Genworth Swings to a Profit, Disappoints Analysts

Operating earnings were $0.24 per share; Wall Street expected $0.28 per share

On Thursday, July 29, Genworth Financial reported results that, while better than the second quarter of 2009, still came in below analysts' expectations. The company reported a profit for the fourth straight quarter, due mainly to improvement in its mortgage-backed business. However, weaker revenue in its life insurance segment was a drag on results.

The company's net income available to Genworth's common stockholders was $42 million, or $0.08 per share, in the second quarter of 2010. On this same basis, net operating income available to Genworth's common stockholders for the second quarter of 2010 was $118 million, or $0.24 per share. Analysts had expected operating income of $0.28 per share.

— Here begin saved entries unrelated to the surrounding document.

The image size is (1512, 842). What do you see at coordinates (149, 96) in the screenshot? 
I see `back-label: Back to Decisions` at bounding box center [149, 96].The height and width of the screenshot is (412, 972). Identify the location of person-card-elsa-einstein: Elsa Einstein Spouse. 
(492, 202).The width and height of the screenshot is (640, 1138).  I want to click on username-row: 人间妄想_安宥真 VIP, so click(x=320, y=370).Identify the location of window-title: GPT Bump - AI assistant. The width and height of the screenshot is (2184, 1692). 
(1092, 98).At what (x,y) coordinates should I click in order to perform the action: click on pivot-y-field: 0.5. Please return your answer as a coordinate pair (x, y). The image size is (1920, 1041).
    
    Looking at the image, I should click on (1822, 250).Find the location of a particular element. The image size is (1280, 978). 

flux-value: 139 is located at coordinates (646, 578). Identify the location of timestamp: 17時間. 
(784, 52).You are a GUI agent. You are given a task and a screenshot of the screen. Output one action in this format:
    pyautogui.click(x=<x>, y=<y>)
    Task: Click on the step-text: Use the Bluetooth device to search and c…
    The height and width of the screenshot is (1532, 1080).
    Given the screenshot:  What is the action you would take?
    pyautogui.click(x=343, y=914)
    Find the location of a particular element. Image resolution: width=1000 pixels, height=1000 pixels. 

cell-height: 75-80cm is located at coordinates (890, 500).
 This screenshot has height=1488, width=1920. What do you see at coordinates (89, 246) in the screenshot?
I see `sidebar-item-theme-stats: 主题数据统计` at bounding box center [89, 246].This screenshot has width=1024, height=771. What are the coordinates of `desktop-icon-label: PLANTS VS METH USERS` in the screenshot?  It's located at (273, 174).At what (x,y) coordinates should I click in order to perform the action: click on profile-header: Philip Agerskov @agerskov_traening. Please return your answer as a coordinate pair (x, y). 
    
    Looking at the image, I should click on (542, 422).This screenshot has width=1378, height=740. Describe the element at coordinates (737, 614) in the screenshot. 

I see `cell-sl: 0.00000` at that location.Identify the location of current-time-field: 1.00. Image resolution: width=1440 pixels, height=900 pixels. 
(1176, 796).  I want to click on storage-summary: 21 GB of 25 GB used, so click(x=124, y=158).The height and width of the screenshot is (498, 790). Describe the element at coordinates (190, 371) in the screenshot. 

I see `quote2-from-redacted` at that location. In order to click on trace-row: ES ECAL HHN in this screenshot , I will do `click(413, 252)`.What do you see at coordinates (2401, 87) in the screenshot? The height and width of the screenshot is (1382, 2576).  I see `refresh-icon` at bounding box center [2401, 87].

The Retirement and Protection division earned $114 million compared with $123 million a year ago. Life insurance earnings decreased to $32 million as higher investment income was more than offset by lower persistency on 10 year level term policies coming out of the level premium period and sound but less favorable mortality experience than in the prior year. LTC earnings increased $5 million to $47 million reflecting higher investment income and new business growth, partially offset by lower policy terminations as they return to historical levels.

Wealth management earnings increased to $10 million from $7 million primarily from increased revenue associated with growth in average AUM. Retirement income fee-based earnings were break even, down from $15 million in the prior year. Results were significantly impacted by declines in the equity markets, which accelerated deferred acquisition cost (DAC) amortization and reduced variable annuity income. Total variable annuity sales were $169 million compared with $154 million in the prior year.

Retirement income spread-based earnings increased to $25 million compared with $1 million in the prior year from improved investment income and a $6 million favorable DAC unlocking related to low lapse experience. Total spread-based AUM decreased modestly on a sequential basis to $18.8 billion reflecting low lapse experience and selective new sales given the low interest rate environment.

In a separate announcement, Genworth Financial Wealth management (a division of Genworth Financial) said Monday, July 26 that it has hired an industry expert to build out a suite of succession planning tools, resources and services for advisors.

Matthew Matrisian is GFWM's new vice president and director of practice management. In his new role, Matrisian will lead a number of initiatives designed to help advisors maximize the value of their businesses while also preparing them for their future transferability.